Selected excerpt:
The Best Way To Access Your Money On Holiday Overseas

Photo By: Chelsea London Phillips

Original article located at

You've saved up for months and now you're heading overseas on the trip of a lifetime.

When you get there you'll obviously need to access the local currency, whether it be euro, rupiah or baht.

But what's the best value way to take and access your hard-earned overseas? Should you get a travel money card? Convert your currency before you take off? Or just stick with using your regular credit or debit card? And what are the pros and cons of each option?

ABC Life has researched some of your options - cash, pre-paid, debit, credit and travel credit card offerings as well as wiring money services and old-school traveller's cheques - and read the fine print, so that you don't have to.

The most sensible thing to do is to have and variety of ways to access money in case of emergencies, but when it comes to everyday spending we've got you covered.


Buying foreign cash involves going to a money dealer, like a local bank, bureau de change or post office and using Australian dollars to buy a foreign currency.

The dealer will charge a fee or commission for providing the service, which might mean charging you a worse rate than the wholesale currency market rate.


  • It's useful to have a small amount of cash on hand for when you arrive and before you can get to an ATM
  • It's often cheaper to buy at home than in expensive bureaus at the airport
  • In some countries purchases can only be made using cash
  • Great for emergencies


  • You don't want to be carrying too much cash - it's a safety risk
  • If it's stolen, it's untraceable, so no way to get it back
  • If it runs out, you don't have a line of credit available for emergencies


While you can't haggle for a better exchange rate, you can shop around.

Pre-paid travel money cards

Travel money cards are basically a pre-loaded debit card you can use overseas.

Banks, the post office and even major airlines offer them (for a fee). You choose the amount of each foreign currency you want loaded onto the card and you can then use the card at ATMsto get cash out and to pay for things in shops.


  • It's pre-loaded so you can limit your spending
  • It locks in the exchange rate on the day you load it (which could also be a con if rates improve)

Recorded information:
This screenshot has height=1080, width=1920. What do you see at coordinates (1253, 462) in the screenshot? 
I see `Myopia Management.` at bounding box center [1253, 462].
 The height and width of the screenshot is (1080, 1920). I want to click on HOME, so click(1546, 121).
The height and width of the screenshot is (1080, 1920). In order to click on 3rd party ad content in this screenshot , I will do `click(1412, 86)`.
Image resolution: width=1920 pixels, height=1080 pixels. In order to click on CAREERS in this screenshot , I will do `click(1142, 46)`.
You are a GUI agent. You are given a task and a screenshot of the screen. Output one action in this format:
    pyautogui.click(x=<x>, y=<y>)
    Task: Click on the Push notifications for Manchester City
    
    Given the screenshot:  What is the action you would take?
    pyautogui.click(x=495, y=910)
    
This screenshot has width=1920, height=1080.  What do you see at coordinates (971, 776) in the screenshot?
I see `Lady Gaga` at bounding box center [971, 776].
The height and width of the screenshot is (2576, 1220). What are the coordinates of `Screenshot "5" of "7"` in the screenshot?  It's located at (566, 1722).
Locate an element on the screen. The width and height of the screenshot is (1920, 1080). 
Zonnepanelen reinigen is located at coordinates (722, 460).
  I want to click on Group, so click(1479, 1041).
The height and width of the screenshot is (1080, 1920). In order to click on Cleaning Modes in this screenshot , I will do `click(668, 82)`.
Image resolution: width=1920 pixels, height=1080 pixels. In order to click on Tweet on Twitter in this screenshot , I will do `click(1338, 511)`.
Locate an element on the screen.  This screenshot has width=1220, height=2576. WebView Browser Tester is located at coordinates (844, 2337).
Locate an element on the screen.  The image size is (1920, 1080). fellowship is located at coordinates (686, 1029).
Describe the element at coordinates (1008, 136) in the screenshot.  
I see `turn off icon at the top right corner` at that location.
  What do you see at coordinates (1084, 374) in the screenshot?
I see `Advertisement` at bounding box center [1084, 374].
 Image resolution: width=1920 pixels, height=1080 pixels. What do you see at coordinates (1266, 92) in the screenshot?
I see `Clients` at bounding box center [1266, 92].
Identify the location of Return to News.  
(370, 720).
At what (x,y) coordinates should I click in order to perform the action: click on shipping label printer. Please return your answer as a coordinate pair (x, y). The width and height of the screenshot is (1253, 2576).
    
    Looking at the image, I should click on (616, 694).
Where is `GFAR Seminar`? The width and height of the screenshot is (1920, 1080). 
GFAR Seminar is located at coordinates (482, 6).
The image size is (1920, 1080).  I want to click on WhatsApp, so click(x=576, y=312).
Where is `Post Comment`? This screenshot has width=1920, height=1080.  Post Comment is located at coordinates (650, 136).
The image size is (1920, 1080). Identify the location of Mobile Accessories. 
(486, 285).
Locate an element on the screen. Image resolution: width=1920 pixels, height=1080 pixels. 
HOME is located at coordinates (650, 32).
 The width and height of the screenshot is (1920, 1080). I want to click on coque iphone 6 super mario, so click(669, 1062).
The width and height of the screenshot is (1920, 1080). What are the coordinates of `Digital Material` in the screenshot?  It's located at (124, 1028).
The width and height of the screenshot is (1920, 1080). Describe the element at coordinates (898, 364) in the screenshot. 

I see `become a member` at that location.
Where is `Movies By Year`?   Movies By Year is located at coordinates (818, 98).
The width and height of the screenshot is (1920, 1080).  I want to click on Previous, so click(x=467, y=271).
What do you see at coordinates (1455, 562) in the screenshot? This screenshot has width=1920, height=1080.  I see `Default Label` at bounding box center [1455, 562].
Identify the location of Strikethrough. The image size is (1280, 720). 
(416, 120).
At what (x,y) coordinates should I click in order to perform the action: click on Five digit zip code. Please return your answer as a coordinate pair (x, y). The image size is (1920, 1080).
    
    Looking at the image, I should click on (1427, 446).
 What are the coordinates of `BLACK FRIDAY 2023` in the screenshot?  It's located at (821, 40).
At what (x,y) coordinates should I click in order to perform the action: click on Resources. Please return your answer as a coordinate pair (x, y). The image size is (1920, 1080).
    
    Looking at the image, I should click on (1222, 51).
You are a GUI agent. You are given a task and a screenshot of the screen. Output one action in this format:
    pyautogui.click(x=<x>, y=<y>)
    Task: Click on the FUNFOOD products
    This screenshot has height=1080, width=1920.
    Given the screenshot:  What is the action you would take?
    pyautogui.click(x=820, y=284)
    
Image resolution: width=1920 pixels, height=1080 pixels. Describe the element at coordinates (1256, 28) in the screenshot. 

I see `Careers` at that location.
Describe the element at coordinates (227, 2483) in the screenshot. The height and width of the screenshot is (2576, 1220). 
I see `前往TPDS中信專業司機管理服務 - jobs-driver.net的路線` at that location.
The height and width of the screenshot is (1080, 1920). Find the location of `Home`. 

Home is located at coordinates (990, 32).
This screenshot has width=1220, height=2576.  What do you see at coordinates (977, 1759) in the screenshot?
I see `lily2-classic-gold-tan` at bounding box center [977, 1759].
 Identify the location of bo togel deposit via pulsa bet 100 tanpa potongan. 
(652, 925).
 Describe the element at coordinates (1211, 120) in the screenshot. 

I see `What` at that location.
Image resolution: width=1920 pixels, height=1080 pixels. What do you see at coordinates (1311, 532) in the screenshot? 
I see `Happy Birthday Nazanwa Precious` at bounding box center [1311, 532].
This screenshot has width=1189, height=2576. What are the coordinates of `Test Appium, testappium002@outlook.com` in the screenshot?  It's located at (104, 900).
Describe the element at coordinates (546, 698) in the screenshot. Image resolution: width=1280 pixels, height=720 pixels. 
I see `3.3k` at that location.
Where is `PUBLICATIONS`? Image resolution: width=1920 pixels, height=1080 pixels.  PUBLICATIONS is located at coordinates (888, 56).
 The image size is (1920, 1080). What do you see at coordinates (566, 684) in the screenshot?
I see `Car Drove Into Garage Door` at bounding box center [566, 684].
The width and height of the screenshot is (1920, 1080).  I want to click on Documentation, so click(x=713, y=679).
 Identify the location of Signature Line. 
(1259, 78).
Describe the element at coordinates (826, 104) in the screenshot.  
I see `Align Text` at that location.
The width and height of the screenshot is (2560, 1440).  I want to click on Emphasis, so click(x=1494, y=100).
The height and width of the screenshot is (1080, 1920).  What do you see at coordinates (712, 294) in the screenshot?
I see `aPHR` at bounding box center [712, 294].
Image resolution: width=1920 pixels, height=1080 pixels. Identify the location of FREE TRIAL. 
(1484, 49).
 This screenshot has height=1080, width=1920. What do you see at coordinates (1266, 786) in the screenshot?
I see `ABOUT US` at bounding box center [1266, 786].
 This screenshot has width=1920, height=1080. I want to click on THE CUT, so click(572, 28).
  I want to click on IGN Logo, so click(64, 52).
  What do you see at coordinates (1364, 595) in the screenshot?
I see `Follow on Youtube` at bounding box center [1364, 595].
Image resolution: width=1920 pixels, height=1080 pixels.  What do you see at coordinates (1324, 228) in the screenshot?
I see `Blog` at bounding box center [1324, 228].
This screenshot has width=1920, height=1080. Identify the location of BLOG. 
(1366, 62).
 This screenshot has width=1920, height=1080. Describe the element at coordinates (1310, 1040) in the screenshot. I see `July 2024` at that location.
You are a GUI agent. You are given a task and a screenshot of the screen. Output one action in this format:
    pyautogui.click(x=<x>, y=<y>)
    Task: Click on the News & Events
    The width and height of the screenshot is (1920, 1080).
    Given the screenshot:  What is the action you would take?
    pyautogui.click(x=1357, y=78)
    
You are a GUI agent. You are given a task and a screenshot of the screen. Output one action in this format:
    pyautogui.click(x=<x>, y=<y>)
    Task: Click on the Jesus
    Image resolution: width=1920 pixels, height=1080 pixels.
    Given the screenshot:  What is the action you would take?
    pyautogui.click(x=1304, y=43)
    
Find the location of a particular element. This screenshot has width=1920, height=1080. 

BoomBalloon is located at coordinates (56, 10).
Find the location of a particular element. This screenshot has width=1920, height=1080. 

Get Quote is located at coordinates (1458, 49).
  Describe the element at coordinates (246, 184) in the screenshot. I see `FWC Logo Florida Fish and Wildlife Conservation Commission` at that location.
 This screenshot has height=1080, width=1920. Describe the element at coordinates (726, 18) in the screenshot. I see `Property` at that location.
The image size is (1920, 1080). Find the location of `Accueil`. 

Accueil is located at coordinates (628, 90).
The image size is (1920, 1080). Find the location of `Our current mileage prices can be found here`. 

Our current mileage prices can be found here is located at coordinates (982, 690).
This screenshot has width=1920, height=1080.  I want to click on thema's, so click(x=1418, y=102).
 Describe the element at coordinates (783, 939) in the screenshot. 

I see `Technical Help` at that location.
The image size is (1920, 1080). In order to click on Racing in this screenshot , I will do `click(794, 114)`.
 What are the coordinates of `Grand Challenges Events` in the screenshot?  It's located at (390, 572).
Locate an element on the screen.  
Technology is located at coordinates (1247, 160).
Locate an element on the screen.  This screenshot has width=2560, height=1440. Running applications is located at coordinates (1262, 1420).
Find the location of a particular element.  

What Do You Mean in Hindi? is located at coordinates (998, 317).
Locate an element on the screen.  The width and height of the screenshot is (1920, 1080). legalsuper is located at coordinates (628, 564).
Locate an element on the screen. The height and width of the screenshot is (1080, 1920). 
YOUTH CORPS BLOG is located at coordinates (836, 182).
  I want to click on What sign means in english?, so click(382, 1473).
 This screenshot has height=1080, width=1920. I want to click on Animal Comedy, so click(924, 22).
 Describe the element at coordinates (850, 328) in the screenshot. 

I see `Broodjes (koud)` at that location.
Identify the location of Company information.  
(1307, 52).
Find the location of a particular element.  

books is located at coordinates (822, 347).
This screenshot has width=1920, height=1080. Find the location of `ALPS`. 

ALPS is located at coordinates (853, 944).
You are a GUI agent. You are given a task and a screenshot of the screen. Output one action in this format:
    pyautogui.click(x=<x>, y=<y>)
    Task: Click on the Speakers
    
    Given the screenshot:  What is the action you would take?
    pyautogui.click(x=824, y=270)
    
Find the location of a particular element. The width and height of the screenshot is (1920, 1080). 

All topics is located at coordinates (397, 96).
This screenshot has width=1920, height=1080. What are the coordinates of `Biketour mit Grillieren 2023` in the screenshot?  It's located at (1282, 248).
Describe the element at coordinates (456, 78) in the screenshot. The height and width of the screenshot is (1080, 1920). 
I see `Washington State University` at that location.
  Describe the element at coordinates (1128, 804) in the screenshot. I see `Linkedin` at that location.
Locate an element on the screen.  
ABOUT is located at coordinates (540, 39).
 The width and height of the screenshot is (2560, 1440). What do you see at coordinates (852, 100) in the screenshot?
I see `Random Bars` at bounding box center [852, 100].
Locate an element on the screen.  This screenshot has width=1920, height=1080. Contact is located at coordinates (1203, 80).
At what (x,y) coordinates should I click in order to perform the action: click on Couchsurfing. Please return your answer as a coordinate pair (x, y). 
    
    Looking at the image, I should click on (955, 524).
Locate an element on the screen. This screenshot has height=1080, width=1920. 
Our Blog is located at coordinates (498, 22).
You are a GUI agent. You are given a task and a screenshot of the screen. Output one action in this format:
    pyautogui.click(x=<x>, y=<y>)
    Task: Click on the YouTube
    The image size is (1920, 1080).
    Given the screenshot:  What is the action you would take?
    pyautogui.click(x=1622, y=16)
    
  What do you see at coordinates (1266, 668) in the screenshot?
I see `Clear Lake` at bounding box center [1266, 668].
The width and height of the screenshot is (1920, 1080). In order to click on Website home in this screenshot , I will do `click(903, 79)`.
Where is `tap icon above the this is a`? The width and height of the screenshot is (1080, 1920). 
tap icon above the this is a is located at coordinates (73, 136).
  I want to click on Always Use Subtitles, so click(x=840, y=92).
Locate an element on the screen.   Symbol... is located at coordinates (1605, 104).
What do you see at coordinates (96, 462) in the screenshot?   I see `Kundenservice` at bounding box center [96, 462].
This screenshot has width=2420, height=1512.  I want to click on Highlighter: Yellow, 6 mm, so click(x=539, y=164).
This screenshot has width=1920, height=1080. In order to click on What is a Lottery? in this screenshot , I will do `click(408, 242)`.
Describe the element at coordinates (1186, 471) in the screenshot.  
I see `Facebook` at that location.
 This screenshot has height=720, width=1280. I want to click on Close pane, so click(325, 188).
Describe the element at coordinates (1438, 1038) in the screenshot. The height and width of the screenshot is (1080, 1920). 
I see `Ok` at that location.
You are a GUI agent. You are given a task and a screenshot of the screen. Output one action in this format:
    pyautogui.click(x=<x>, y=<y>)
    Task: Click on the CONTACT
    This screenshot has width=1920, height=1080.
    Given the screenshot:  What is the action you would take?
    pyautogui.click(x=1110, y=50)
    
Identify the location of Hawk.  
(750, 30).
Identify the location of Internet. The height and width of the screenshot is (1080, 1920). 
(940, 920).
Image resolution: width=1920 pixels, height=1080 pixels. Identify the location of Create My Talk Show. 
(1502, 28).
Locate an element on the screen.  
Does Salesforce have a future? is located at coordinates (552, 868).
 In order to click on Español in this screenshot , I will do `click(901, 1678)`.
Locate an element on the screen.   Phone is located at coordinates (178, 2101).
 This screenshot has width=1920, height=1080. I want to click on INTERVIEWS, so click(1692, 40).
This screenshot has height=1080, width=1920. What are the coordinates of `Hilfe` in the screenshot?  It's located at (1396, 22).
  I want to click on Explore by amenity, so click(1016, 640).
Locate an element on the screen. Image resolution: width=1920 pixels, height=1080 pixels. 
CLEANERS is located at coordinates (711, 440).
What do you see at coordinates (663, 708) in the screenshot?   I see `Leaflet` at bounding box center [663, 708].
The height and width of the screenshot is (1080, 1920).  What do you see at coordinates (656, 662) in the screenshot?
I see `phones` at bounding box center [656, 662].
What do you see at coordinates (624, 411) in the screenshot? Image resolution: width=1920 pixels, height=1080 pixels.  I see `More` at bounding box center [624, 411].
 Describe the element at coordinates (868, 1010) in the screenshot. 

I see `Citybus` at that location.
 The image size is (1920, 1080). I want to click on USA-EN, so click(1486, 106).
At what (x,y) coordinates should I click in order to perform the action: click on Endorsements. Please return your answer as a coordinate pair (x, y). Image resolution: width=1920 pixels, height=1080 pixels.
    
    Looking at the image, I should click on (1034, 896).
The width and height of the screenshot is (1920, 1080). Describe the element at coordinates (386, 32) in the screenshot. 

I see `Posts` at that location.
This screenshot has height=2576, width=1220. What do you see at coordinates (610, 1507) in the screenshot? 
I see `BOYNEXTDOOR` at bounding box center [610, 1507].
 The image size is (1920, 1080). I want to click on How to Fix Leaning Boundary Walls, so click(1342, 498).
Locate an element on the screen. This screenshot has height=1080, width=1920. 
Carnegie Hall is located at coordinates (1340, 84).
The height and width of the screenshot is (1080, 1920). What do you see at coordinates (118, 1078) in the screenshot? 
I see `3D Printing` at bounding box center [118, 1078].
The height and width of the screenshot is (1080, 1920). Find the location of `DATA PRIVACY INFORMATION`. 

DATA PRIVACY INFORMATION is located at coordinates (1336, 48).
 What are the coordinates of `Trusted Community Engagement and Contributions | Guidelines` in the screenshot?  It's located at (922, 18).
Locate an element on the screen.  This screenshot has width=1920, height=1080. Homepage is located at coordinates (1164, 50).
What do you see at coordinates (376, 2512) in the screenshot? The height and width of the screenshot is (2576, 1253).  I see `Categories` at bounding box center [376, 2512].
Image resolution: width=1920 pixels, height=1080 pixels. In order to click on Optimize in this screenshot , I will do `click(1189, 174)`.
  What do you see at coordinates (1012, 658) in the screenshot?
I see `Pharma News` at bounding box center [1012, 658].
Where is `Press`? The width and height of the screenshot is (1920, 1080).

What is being asked:
Continue the article on accessing your money while on holiday overseas, starting right after its final line.

Response to this task:
  • You can pre-load a number of currencies on the one card
  • You can top it up using your mobile phone while you're away
  • It's safer than cash, with a pin code and spare card for emergencies
  • Some provide insurance for purchases


  • You need to have saved all the money upfront
  • The exchange rate offered might be worse than you would get using your regular debit card
  • If you use it for big-ticket items, like accommodation, a "hold" will be put on your card (called a pre-authorisation payment) and you may not be able to access your cash
  • Be careful when you get home, as some providers charge a monthly inactivity fee
  • Some cards have limited currencies available
  • Be wary of making purchases in a currency not loaded on to your card, you could be charged the rate plus a hefty margin on the transaction


Look for the best exchange rate offered with the lowest fees. Try to choose an option that allows overseas ATM withdrawals for free.

Debit cards

Your regular debit card can be used overseas to withdraw cash at ATMs or point of sale. Like when you're at home, it uses the money you have in your account.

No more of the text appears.